Before fixing performance, you must ensure correctness:

• you have an off-by-one error because lastIndex is the actual last index, not the size. Use for (i in pixels1.indices) instead of explicit ranges to avoid this kind of mistakes
• your condition can never be true, because you're using && instead of ||. Use abs(pixels1[i] - pixels2[i]) > PIXEL_VALUE_TOLERANCE instead of the more complicated condition checking both positive and negative, it will be simpler to read and less likely to get wrong (you'll need import kotlin.math.abs)

Now you're doing the whole loop even when you already know some pixel differences are outside the tolerance. Extract a function for this loop, and return early when the "outside tolerance" condition is met.

Applying the above, you should now have:

import kotlin.math.abs

private const val PIXEL_VALUE_TOLERANCE = 1

private fun areSimilar(pixels1: IntArray, pixels2: IntArray): Boolean {
    for (i in pixels1.indices) {
        if (abs(pixels1[i] - pixels2[i]) > PIXEL_VALUE_TOLERANCE) {
            return false
        }
    }
    return true
}

// then just use
val pixelsOutsideOfTolerance = !areSimilar(pixels1, pixels2)

If performance was not a requirement, you could also use a more functional approach here.

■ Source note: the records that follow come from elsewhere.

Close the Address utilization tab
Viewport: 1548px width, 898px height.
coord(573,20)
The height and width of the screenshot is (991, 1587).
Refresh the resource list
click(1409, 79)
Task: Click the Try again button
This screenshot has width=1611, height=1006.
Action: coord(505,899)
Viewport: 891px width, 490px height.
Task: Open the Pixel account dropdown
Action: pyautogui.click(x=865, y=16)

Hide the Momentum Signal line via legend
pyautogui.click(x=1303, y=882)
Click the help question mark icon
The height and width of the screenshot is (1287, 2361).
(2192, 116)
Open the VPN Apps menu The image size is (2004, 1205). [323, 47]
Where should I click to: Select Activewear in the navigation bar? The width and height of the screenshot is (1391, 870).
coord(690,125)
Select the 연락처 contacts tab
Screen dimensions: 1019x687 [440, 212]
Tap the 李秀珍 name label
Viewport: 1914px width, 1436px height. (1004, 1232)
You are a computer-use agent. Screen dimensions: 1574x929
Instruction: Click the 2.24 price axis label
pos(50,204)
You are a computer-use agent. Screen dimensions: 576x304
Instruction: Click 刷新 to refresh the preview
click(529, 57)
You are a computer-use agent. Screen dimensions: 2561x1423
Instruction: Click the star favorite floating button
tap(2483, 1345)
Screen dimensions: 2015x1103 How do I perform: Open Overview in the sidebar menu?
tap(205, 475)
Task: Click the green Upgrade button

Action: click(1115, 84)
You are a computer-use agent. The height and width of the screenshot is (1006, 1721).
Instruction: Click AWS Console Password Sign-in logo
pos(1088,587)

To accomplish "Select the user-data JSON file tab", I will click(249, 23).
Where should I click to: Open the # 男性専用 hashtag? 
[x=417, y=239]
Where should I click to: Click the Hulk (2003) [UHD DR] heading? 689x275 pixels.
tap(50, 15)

For instance:

val pixelsOutsideOfTolerance = pixels1.indices.any {
    abs(pixels1[it] - pixels2[it]) > PIXEL_VALUE_TOLERANCE
}

Or:

val pixelsOutsideOfTolerance = pixels1.asSequence().zip(pixels2.asSequence())
    .any { abs(it.first - it.second) > PIXEL_VALUE_TOLERANCE }

But if it's really a hot path that you are trying to speed up, that will be counter-productive because of boxing.